--- Aim of the task ---
All entries must be given again exactly as written.

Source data
....
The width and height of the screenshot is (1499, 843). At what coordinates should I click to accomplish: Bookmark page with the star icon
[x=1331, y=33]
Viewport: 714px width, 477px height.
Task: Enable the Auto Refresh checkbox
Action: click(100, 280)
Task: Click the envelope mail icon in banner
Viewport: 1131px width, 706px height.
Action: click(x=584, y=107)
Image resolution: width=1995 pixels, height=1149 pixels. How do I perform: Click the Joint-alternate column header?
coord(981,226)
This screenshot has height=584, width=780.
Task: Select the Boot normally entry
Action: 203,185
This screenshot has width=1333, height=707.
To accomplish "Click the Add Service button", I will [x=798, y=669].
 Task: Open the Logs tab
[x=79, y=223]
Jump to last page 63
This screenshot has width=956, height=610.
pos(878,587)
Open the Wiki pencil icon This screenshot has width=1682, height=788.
....
--- Output below ---
The width and height of the screenshot is (1499, 843). At what coordinates should I click to accomplish: Bookmark page with the star icon
[x=1331, y=33]
Viewport: 714px width, 477px height.
Task: Enable the Auto Refresh checkbox
Action: click(100, 280)
Task: Click the envelope mail icon in banner
Viewport: 1131px width, 706px height.
Action: click(x=584, y=107)
Image resolution: width=1995 pixels, height=1149 pixels. How do I perform: Click the Joint-alternate column header?
coord(981,226)
This screenshot has height=584, width=780.
Task: Select the Boot normally entry
Action: 203,185
This screenshot has width=1333, height=707.
To accomplish "Click the Add Service button", I will [x=798, y=669].
 Task: Open the Logs tab
[x=79, y=223]
Jump to last page 63
This screenshot has width=956, height=610.
pos(878,587)
Open the Wiki pencil icon This screenshot has width=1682, height=788.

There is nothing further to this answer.